Task statement:
Switch "clip menu" to "context menu" in the records below, starting at the line containing "This screenshot has" and ending at the line containing "Action: point(37,554)", and reproduce only those lines with everything else unchanged. Leave the pictures out of your answer.

Records for this exercise:
·····
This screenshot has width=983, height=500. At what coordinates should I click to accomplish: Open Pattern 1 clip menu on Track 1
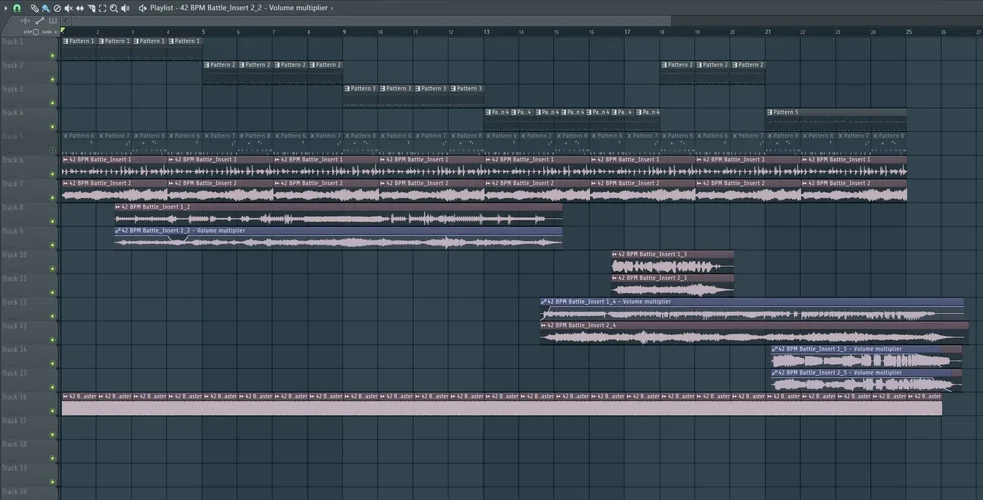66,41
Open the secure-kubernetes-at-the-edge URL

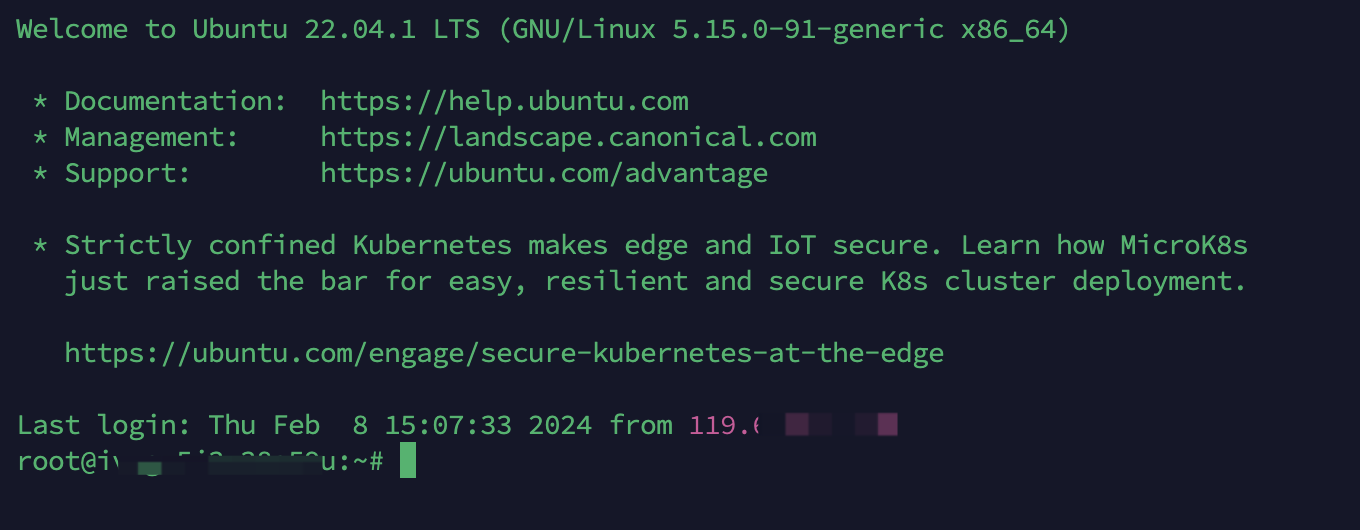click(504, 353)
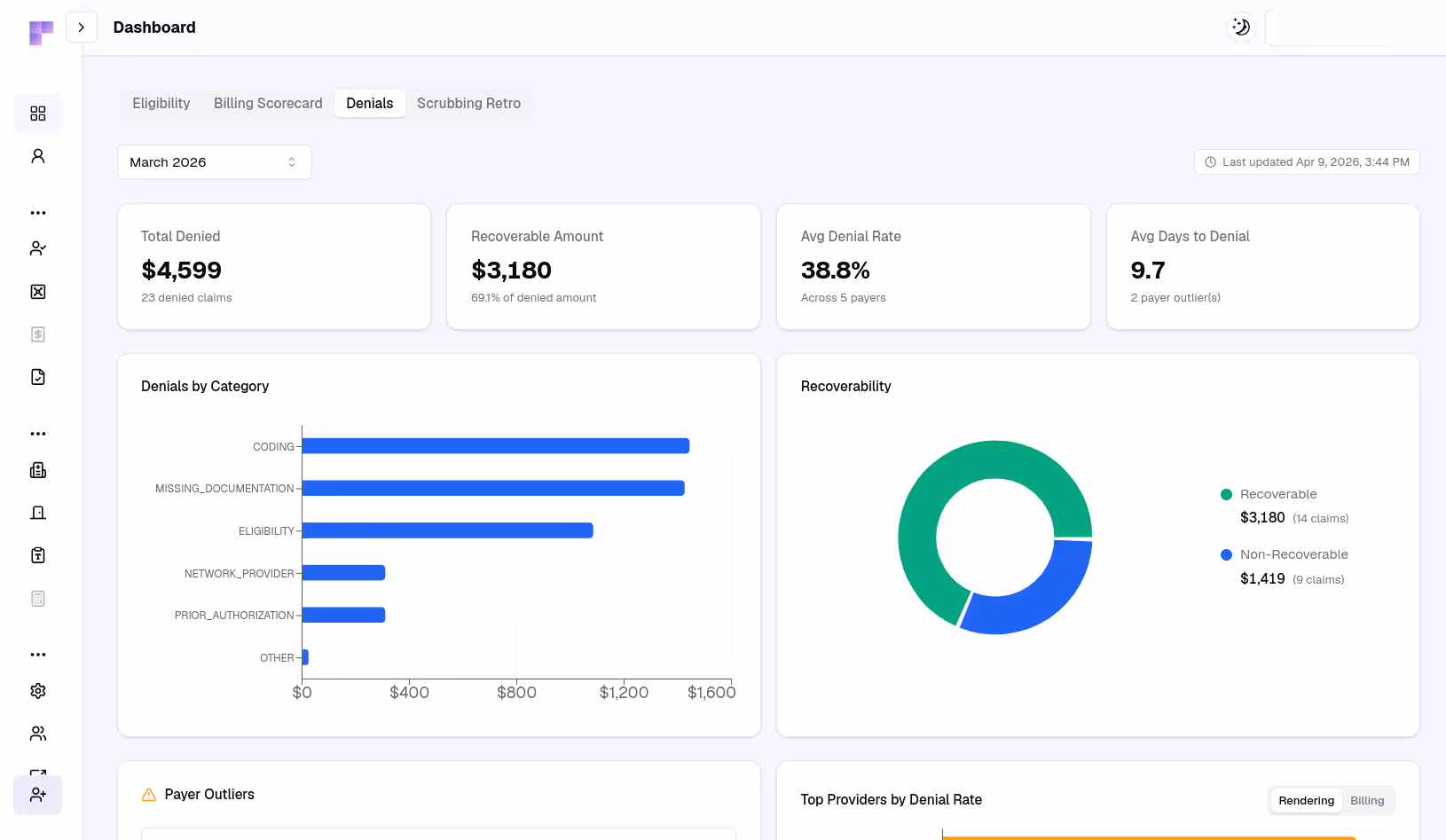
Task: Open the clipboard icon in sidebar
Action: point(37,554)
·····
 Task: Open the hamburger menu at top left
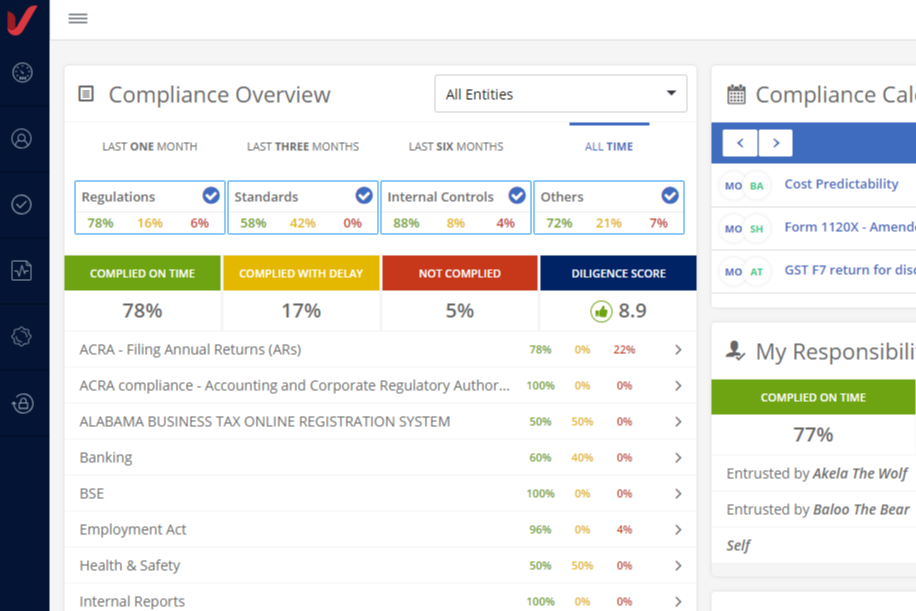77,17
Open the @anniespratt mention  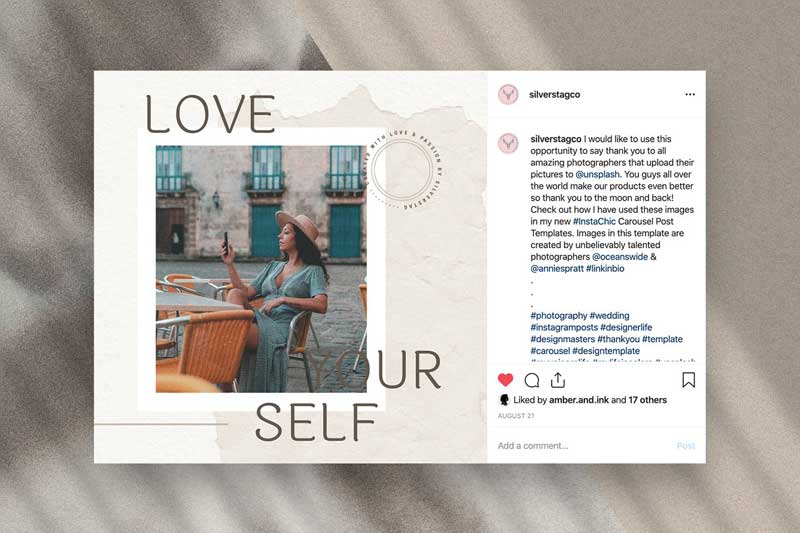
·····
Exercise solution:
This screenshot has width=983, height=500. At what coordinates should I click to accomplish: Open Pattern 1 context menu on Track 1
66,41
Open the secure-kubernetes-at-the-edge URL

click(504, 353)
Task: Open the clipboard icon in sidebar
Action: point(37,554)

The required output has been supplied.